======== Records shown

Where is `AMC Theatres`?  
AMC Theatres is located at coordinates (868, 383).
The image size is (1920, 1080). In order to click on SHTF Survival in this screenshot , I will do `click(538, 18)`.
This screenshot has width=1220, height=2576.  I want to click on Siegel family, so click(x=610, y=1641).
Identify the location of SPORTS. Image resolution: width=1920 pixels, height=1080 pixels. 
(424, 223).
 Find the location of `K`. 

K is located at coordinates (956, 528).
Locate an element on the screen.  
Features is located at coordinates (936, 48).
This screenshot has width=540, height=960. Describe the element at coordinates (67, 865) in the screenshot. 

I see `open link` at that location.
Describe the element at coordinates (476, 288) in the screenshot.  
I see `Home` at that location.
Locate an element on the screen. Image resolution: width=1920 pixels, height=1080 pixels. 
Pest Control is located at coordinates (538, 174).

================

# [Your objective]
How many lines in the items above contain the string "location"? Case counts. Reply with the number only.

# [Answer to this task]
4